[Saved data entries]
☆ ☆ ☆ ☆ ☆ ☆ ☆

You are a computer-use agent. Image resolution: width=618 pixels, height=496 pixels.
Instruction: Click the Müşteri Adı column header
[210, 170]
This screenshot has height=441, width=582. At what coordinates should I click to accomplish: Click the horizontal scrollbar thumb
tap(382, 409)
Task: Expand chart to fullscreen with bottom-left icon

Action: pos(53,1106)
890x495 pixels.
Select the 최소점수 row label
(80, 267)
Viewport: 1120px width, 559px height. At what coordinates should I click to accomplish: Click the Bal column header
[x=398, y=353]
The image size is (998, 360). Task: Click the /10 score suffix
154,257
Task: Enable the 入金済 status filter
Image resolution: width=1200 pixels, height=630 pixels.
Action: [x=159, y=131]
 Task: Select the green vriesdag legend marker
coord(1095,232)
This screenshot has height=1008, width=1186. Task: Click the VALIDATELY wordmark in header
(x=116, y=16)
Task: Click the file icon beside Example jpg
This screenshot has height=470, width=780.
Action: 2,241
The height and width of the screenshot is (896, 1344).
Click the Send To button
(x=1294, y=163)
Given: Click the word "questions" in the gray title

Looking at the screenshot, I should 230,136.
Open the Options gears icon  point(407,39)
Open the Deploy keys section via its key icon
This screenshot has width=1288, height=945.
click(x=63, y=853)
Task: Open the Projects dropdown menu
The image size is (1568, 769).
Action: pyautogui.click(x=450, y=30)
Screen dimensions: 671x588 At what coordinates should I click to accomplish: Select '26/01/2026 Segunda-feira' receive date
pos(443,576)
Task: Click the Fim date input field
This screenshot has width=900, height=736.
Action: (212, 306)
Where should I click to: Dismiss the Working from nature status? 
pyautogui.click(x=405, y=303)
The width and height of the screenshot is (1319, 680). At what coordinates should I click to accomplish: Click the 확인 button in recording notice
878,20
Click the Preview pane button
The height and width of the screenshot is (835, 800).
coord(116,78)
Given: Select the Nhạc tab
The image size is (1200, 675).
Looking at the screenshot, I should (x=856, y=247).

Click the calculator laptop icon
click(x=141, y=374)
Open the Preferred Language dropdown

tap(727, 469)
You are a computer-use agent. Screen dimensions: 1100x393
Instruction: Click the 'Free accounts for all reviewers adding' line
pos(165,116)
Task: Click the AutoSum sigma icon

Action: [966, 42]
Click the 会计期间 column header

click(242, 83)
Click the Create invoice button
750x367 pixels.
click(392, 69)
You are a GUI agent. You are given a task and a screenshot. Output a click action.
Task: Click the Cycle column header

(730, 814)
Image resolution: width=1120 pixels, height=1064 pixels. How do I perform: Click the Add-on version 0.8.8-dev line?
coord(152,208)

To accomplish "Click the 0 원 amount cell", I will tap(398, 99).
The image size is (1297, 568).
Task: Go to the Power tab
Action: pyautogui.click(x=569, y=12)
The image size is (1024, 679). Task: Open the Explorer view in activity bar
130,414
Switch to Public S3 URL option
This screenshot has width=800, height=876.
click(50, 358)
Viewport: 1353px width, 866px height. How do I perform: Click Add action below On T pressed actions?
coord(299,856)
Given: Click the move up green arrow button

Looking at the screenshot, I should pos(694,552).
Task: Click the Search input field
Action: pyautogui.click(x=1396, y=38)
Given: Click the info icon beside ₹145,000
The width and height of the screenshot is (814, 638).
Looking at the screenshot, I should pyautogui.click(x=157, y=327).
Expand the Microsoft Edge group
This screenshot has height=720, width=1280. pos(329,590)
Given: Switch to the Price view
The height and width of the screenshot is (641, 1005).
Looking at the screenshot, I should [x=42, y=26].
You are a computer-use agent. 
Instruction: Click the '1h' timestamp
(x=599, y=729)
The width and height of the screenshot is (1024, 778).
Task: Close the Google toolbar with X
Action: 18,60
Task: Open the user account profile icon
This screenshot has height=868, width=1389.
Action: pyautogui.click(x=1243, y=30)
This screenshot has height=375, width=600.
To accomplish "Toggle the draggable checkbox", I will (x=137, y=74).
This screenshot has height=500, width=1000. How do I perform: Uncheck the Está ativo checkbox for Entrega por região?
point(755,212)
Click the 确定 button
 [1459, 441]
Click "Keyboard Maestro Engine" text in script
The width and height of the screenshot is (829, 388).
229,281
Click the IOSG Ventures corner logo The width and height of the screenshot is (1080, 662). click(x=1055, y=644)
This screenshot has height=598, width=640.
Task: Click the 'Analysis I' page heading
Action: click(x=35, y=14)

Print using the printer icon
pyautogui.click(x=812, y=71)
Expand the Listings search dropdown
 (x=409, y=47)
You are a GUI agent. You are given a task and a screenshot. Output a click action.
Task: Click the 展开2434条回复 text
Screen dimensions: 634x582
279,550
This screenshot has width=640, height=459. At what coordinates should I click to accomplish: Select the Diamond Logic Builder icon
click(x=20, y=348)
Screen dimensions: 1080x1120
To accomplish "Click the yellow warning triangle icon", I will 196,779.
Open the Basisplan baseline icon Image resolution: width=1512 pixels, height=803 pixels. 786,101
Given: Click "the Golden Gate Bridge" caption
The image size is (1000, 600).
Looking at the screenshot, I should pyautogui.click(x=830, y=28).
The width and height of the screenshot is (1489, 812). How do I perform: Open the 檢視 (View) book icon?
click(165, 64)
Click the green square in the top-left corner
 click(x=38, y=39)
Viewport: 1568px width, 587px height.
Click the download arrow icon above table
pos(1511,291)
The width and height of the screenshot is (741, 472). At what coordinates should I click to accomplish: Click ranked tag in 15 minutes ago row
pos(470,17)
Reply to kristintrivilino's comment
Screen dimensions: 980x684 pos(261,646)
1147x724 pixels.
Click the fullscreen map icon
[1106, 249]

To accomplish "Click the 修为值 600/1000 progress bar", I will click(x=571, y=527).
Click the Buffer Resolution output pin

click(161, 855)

☆ ☆ ☆ ☆ ☆ ☆ ☆

What needs to be done :: Each line of the entries above that contains "text" must be copied into the answer.

Reply to the exercise ::
Click "Keyboard Maestro Engine" text in script
Task: Click the 展开2434条回复 text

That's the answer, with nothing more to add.